Work to complete = Please reproduce the summary judgment passage below in full, word for word.

Text excerpt =
******

The nonmoving party may not defeat summary judgment with the allegations in the complaint, or with “unsupported conjecture or conclusory statements.” Hernandez v. Spacelabs Med. Inc., 343 F.3d 1107, 1112 (9th Cir. 2003). All reasonable doubts and inferences to be drawn from the facts are to be viewed in the light most favorable to the nonmoving party. Matsushita Elec. Indus. Co., Ltd. v. Zenith Radio Corp., 475 U.S. 574, 587 (1986). The court must “construe liberally motion papers and pleadings filed by pro se inmates and should avoid applying summary judgment rules strictly.” Thomas v. Ponder, 611 F.3d 1144, 1150 (9th Cir. 2010) (citation omitted). This rule exempts pro se AICs from strict compliance with the summary judgment rules, but it does not exempt them from all compliance. Soto v. Sweetman, 882 F.3d 865, 872 (9th Cir. 2018); accord Blaisdell v. Frappiea, 729 F.3d 1237, 1241 (9th Cir. 2013) (“This rule relieves pro se litigants from the strict application of procedural rules and demands that a court not hold missing or inaccurate legal terminology or muddled draftsmanship against them.”). Summary judgment thus should be entered against “a party who fails to make a showing sufficient to establish the existence of an element essential to that party's case, and on which that party will bear the burden of proof at trial.” Celotex, 477 U.S. at 322.

******

Provided data =
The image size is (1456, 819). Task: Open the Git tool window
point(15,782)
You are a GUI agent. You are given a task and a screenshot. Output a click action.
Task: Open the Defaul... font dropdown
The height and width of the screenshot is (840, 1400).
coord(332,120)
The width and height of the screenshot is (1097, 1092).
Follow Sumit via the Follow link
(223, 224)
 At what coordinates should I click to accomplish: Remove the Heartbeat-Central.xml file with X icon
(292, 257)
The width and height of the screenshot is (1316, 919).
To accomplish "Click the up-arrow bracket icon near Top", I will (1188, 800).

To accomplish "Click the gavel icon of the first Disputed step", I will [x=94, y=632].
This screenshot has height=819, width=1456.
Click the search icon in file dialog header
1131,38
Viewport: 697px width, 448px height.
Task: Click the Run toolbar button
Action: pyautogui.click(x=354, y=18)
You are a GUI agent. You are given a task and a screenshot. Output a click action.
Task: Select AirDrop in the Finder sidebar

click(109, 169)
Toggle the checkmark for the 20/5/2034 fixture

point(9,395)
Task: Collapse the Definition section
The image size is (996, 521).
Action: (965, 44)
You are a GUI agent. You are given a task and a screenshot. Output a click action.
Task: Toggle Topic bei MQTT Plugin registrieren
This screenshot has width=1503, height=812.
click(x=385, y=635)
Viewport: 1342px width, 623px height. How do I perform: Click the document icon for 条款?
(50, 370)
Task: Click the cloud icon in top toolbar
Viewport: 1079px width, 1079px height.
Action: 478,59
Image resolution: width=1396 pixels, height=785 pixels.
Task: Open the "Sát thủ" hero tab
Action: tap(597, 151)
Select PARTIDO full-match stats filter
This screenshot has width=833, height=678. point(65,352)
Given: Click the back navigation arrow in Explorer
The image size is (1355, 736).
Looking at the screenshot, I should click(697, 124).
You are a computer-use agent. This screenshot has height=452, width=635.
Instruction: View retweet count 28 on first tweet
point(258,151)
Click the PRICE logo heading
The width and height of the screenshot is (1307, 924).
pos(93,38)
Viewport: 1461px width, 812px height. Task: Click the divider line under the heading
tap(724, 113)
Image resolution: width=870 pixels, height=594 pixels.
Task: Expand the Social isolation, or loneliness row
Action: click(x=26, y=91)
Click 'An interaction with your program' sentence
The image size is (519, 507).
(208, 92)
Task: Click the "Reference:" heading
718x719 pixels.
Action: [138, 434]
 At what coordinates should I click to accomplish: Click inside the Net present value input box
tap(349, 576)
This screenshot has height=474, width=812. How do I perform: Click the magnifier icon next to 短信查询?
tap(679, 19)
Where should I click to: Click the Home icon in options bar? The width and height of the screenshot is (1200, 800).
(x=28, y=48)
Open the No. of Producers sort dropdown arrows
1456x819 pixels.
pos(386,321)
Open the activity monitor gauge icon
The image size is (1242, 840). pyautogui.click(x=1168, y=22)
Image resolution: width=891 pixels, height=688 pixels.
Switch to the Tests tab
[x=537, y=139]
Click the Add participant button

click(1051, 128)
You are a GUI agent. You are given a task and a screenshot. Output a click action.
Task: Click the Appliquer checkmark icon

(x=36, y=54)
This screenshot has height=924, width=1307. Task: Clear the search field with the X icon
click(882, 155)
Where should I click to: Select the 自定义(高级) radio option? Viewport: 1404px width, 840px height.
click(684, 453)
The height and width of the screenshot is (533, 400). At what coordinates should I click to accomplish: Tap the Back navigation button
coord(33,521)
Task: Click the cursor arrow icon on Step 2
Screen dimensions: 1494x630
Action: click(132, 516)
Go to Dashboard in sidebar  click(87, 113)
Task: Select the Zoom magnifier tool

******

Full response =
The nonmoving party may not defeat summary judgment with the allegations in the complaint, or with “unsupported conjecture or conclusory statements.” Hernandez v. Spacelabs Med. Inc., 343 F.3d 1107, 1112 (9th Cir. 2003). All reasonable doubts and inferences to be drawn from the facts are to be viewed in the light most favorable to the nonmoving party. Matsushita Elec. Indus. Co., Ltd. v. Zenith Radio Corp., 475 U.S. 574, 587 (1986). The court must “construe liberally motion papers and pleadings filed by pro se inmates and should avoid applying summary judgment rules strictly.” Thomas v. Ponder, 611 F.3d 1144, 1150 (9th Cir. 2010) (citation omitted). This rule exempts pro se AICs from strict compliance with the summary judgment rules, but it does not exempt them from all compliance. Soto v. Sweetman, 882 F.3d 865, 872 (9th Cir. 2018); accord Blaisdell v. Frappiea, 729 F.3d 1237, 1241 (9th Cir. 2013) (“This rule relieves pro se litigants from the strict application of procedural rules and demands that a court not hold missing or inaccurate legal terminology or muddled draftsmanship against them.”). Summary judgment thus should be entered against “a party who fails to make a showing sufficient to establish the existence of an element essential to that party's case, and on which that party will bear the burden of proof at trial.” Celotex, 477 U.S. at 322.